(Item-finding rows)

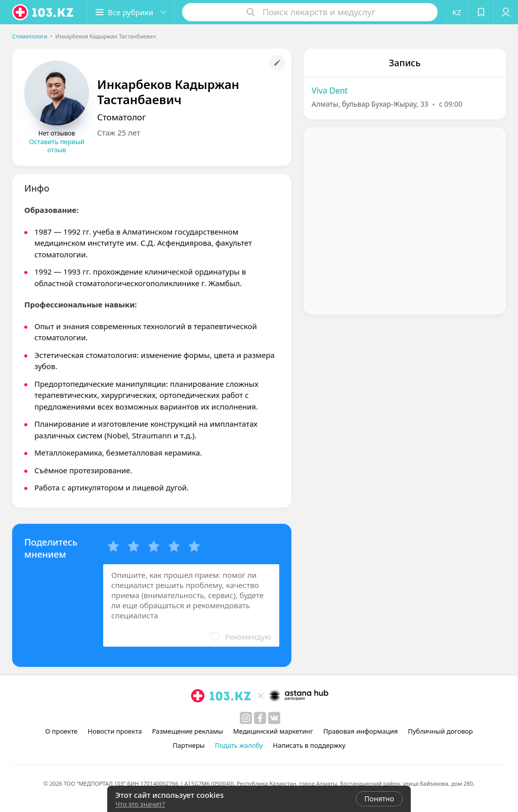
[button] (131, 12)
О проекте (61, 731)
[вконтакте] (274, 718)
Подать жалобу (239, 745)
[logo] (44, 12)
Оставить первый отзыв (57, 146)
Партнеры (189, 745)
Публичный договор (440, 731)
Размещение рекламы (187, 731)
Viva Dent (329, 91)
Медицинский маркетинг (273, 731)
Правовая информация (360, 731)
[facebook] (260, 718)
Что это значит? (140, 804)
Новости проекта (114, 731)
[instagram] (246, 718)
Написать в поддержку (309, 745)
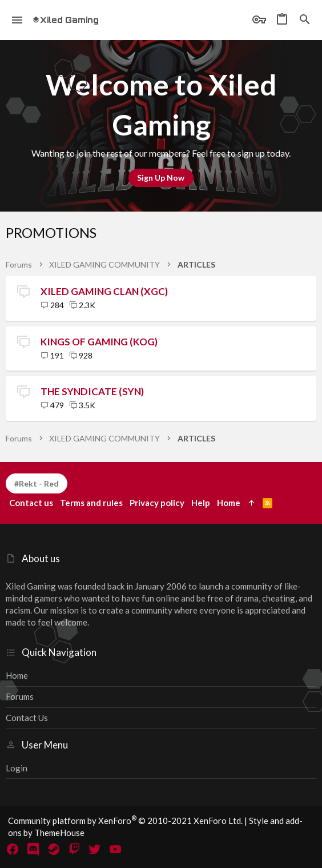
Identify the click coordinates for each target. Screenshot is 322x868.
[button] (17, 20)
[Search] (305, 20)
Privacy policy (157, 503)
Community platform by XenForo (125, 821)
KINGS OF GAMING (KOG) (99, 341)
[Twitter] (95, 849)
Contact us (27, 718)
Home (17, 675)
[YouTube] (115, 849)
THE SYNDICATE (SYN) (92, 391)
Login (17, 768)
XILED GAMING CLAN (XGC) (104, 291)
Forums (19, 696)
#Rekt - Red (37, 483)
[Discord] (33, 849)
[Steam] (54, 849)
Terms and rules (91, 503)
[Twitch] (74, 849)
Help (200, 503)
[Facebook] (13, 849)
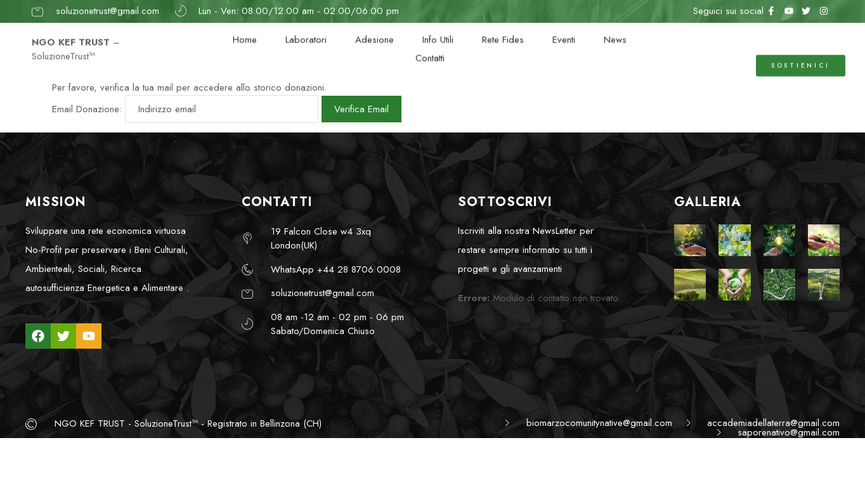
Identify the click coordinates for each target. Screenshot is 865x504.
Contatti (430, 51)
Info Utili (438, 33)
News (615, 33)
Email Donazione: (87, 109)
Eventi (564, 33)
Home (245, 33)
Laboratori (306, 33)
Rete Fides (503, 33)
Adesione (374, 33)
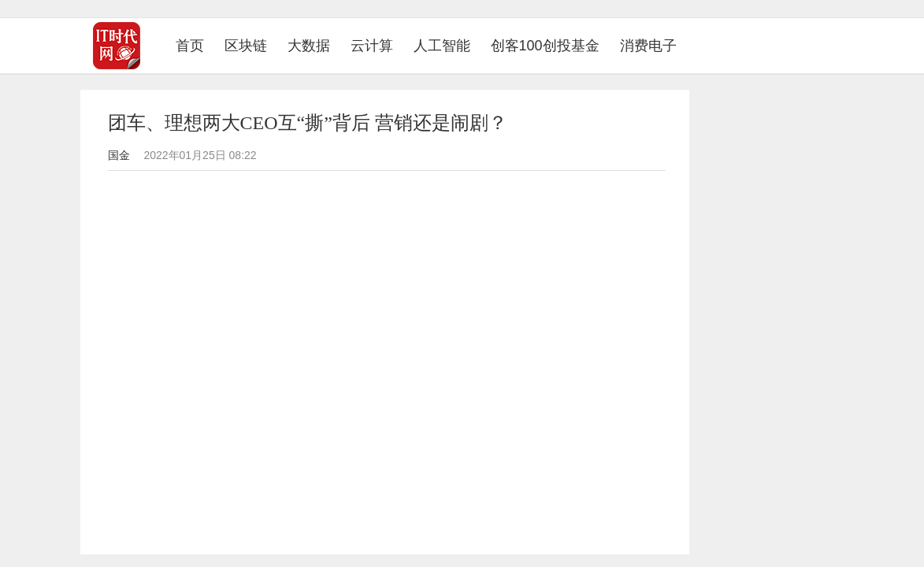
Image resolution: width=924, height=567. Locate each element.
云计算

Goal of the exercise: Recast the rows from the line containing "KINGS OF GAMING (KOG) (99, 341)" up to and including the line containing "Adesione (374, 33)" as a JSON list of strings, with one string for each line and no blank lines. Leave the pictures out of the answer.

Task output:
[
  "KINGS OF GAMING (KOG) (99, 341)",
  "[Twitter] (95, 849)",
  "Contact us (27, 718)",
  "Home (17, 675)",
  "[YouTube] (115, 849)",
  "THE SYNDICATE (SYN) (92, 391)",
  "Login (17, 768)",
  "XILED GAMING CLAN (XGC) (104, 291)",
  "Forums (19, 696)",
  "#Rekt - Red (37, 483)",
  "[Discord] (33, 849)",
  "[Steam] (54, 849)",
  "Terms and rules (91, 503)",
  "[Twitch] (74, 849)",
  "Help (200, 503)",
  "[Facebook] (13, 849)",
  "Identify the click coordinates for each target. Screenshot is 865x504.",
  "Contatti (430, 51)",
  "Info Utili (438, 33)",
  "News (615, 33)",
  "Email Donazione: (87, 109)",
  "Eventi (564, 33)",
  "Home (245, 33)",
  "Laboratori (306, 33)",
  "Rete Fides (503, 33)",
  "Adesione (374, 33)"
]